The outcry against the improvements from both Waimanalo residents and others has been growing steadily since the project at the park, popularly known as Sherwood Forest or Sherwood’s, began in mid-April. The $1.43 million first phase of the Waimanalo Bay Beach Park Master Plan consists of grading and installing irrigation for a multipurpose sports field, a parking lot and play apparatus.
Even Council Chairman Ikaika Anderson, who has long championed the master plan, has urged Caldwell to pause the project in the face of the opposition.
At a standing-room-only meeting Thursday, the City Council Parks, Community Services and Intergovernmental Affairs Committee heard from a slew of people who testified for more than three hours on the project. Most were Waimanalo residents and most were opposed to the master plan, citing concerns about traffic and the loss of areas with environmental and cultural significance.
After the meeting, Parks Chairwoman Heidi Tsuneyoshi sent a letter to Caldwell urging him to halt the project, raising concerns brought up during the meeting. Anderson and Councilwoman Kymberly Pine have sent their own letters also seeking to stop the project.
But Caldwell on Wednesday reiterated early comments that stopping Phase 1 is not happening.
“For me, when we do a project and it’s been fully vetted, fully funded and we actually have started and money has been expended and there’s a cost to stopping, I feel that we need to proceed at least with that phase,” Caldwell told reporters Wednesday afternoon. “Otherwise, every project we do all around this island we say ‘maybe we’ve gotta stop now because a certain group says stop.’”
He said he would have stopped the Waimanalo project if work had not yet started. “The $1.4 million that we’re spending would have just gone right back into the budget,” he said.
The city is following the conditions of an environmental assessment for the project and work will be halted for several months starting Friday because it is the mating season for the Hawaiian hoary bats that tend to frequent the area, he said.
As for future phases, “my feeling personally, but I want to talk to the chair and others, is that we don’t move forward,” the mayor said. “We just finish this one part and we don’t end up wasting $300,000 starting a project and then stopping it.”
Caldwell said he’s agreed to a request by Anderson to plant native canopy trees around the newly improved area.
About 60 people testified at Wednesday’s parks committee meeting. Most opposed the improvements and many said they were not made aware of the project until bulldozers arrived.
Kalani Kalima of the group Na Kua‘aina o Waimanalo said the traffic assessment impact report done for the master plan underplayed the significance of traffic the improvements would cause.
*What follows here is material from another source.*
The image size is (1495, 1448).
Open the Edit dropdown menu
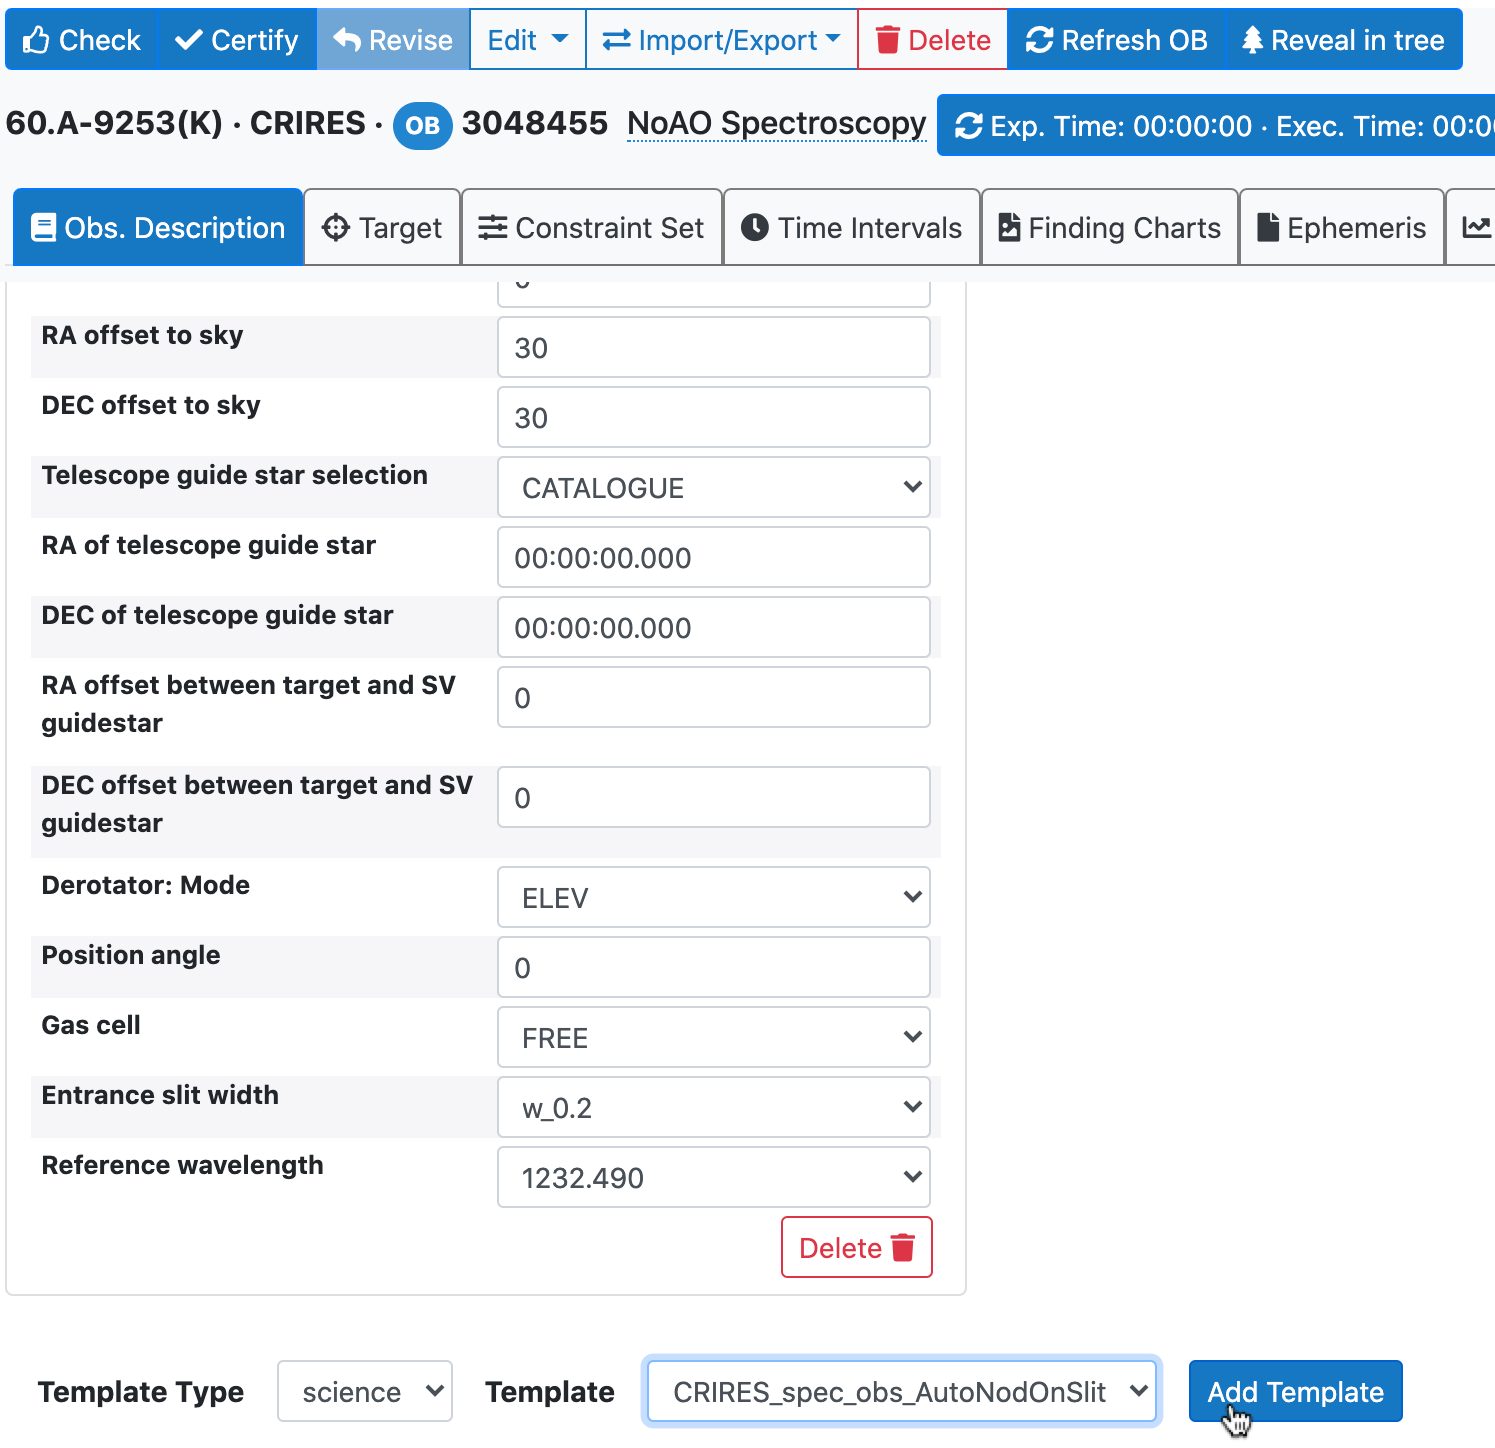click(x=527, y=40)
That’s because it was done on a weekday and Waimanalo’s major traffic jams happen on the weekends, he said.
Barbara Mayer of the group Save Our Sherwood’s said hoary bats arrived in Hawaii about the same time as the first people did. “Cutting down vegetation at any time of year removes trees needed by ‘ope‘ape‘a of all ages to roost every night! We need to keep all of Sherwood’s undeveloped and green not only for our bats, but also for our children.”
Some people, however, said they supported the master plan that was completed in 2012 after a number of years of work.
Waimanalo resident Mabel Ann Keliihoomalu said the region is sorely in need of recreational areas such as those being planned. She said the improvements also will include what essentially could be used as a bypass route when necessary.